### Page text

____________________

Corpus Christi

The Feast of Corpus Christi celebrates the Eucharist as the Body of Christ. The name 'Corpus Christi' is Latin for 'the Body of Christ',  This Feast Day proclaims the truth of the transubstantiation of bread and wine into the actual Body of Christ during Mass.

Corpus Christi falls between late May and the middle of June, on the first Thursday after Trinity Sunday (60 days after Easter). In some countries this Feast is now celebrated on the Sunday after Trinity Sunday.
The main feature of Corpus Christi celebrations is the liturgical procession. 

During his papacy, Pope John Paul II led an annual Corpus Christi procession from St Peter's Square in the Vatican to the streets of Rome.

The Church states that
...the devout participation of the faithful in the eucharistic procession on the Solemnity of the Body and Blood of Christ is a grace from the Lord which yearly fills with joy those who take part in it.

____________________

### Information supplied
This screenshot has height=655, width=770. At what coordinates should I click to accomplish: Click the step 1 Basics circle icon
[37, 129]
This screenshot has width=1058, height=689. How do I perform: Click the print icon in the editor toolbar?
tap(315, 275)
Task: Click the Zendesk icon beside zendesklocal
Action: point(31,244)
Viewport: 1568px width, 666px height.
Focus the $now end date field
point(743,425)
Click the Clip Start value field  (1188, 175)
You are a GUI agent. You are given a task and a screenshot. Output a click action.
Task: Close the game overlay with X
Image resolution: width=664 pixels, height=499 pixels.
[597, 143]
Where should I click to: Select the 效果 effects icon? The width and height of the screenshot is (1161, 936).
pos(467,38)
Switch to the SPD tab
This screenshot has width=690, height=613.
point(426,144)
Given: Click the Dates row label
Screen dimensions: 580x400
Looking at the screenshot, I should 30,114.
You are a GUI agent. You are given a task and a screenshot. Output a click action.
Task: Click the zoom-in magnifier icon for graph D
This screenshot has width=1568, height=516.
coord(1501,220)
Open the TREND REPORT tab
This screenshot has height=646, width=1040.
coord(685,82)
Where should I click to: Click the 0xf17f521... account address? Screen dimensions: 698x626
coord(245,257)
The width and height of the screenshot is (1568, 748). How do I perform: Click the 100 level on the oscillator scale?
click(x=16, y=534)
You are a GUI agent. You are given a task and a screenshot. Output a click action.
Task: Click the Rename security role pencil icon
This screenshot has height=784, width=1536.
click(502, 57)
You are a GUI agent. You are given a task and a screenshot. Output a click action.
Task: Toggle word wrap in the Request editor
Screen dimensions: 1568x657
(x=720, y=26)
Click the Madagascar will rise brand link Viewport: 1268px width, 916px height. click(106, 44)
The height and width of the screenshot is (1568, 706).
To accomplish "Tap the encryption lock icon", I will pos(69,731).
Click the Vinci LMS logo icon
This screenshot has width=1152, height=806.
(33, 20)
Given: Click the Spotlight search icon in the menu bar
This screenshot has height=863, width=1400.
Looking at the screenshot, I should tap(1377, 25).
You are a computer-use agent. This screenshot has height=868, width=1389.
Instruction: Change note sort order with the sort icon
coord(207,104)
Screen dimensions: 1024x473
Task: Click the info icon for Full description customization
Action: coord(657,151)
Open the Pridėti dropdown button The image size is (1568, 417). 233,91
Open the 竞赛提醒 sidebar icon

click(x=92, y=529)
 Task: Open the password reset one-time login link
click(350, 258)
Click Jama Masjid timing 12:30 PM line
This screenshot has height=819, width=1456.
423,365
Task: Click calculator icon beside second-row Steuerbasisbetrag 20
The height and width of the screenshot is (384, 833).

____________________

### Stated problem
In the Corpus Christi text, change "procession" to "parade" and write out everything from "Corpus Christi falls" down to "part in it.". Rely only on the Corpus Christi text.

### Full solution
Corpus Christi falls between late May and the middle of June, on the first Thursday after Trinity Sunday (60 days after Easter). In some countries this Feast is now celebrated on the Sunday after Trinity Sunday.
The main feature of Corpus Christi celebrations is the liturgical parade. 

During his papacy, Pope John Paul II led an annual Corpus Christi parade from St Peter's Square in the Vatican to the streets of Rome.

The Church states that
...the devout participation of the faithful in the eucharistic parade on the Solemnity of the Body and Blood of Christ is a grace from the Lord which yearly fills with joy those who take part in it.